If you haven't checked out our app yet, it's in the App Store. We blogged about it the other day.
Once we decided in one of our Tuesday in-person meetings to build our iOS app, my first stop was the Stonestown Mall Apple Store, to buy the best Mac Mini I could find. (The choices were slim!) From my experience building on the web with Shelley, I knew that I needed to set up a "software workshop" (I hesitate to call this one a factory) where the agent had access to the iOS simulator and the capacity to screenshot it.
My building blocks were as follows:
- An exe.dev VM ("the proxy") where I could access Shelley (the coding agent) on https://proxy-vm.shelley.exe.xyz/
- Shelley, running on the Mac mini
- SSH -R forwarding, such that port 9999 on the proxy VM connected back to Shelley on the Mac. Since exe.dev VMs are on the Internet behind an auth proxy, this lets me access my agent from my other computers and my phone.
- XCode and the iOS simulator
- The entertainingly-named xcodebuildmcp-cli and a quick AGENTS.md that told Shelley about it. Shelley calls this using the bash tool. There's no MCP here; the CLI was more than enough.
- A USB cable to install the app onto my phone once, so that future builds could be delivered over the air. (If I were to do it over again, I'd investigate Fastlane match which manages these certs.)

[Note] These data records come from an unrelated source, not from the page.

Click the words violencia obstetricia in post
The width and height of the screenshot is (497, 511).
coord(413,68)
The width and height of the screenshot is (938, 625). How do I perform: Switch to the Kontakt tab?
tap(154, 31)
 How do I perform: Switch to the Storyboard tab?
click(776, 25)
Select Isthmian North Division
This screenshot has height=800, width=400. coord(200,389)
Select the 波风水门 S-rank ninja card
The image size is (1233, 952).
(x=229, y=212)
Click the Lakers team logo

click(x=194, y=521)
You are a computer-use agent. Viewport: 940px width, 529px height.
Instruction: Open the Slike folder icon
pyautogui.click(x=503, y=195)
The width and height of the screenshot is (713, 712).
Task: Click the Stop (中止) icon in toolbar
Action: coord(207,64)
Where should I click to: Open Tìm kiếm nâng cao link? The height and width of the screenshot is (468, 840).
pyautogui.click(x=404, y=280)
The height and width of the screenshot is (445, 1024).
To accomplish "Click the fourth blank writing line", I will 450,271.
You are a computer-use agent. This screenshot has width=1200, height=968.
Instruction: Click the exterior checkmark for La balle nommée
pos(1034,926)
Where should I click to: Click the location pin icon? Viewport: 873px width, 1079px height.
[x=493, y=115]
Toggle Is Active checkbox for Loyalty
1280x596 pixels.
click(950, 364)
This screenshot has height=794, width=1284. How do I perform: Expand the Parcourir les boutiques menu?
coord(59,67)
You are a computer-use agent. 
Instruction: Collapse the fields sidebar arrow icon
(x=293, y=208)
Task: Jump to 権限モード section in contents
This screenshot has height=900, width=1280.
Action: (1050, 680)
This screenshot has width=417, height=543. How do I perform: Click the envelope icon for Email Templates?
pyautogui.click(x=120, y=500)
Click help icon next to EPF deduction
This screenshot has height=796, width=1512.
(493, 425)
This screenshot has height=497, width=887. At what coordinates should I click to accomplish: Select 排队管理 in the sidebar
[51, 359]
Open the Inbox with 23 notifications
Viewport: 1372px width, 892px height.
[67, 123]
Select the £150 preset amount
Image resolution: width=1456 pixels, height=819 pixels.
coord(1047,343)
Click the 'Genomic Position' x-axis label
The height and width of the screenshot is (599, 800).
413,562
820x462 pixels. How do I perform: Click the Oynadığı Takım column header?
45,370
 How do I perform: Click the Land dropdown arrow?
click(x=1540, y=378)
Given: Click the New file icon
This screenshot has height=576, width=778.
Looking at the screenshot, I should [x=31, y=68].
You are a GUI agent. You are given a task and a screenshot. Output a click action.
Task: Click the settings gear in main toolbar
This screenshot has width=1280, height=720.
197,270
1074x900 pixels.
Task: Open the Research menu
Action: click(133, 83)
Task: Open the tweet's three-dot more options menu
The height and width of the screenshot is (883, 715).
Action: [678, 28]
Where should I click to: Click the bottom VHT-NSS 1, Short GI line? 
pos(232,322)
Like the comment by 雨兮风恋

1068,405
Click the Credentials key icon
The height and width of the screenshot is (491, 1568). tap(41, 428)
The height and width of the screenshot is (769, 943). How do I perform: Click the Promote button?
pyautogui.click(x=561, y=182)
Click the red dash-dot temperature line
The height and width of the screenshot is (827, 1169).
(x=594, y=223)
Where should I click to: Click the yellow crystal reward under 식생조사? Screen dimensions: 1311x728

- A vibe-coded over-the-air (OTA) server which serves a
manifest.pliston a (required) TLS connection. This OTA server builds my tree whenever it changes, and serves a button to install the tip onto my phone over the air. Cookies aren't sent once you go into the download flow, so if you run this on exe.dev, you need to make the server public, implement auth for the index page using "Login with exe" and serve the relevant downloads obscure but unprotected. (Or you can use Tailscale if your phone and Mac are on the same Tailscale network.) - If you don't want to dedicate a Mac to it, you can use a Tart VM, and that's pretty smooth too. I use a Tart VM for the CI builder. We continuously deploy test builds into TestFlight Employee builds from main, because, as Dani Rojas didn't say in Ted Lasso, "CD is Life."
Once I could ask the agent for a change from my phone, using the app (or Shelley on mobile web), and download the subsequent build to try it, the workshop was complete: I could now use the app, identify something that's bothering me, and tee it up for the agent. Iteration, for the win.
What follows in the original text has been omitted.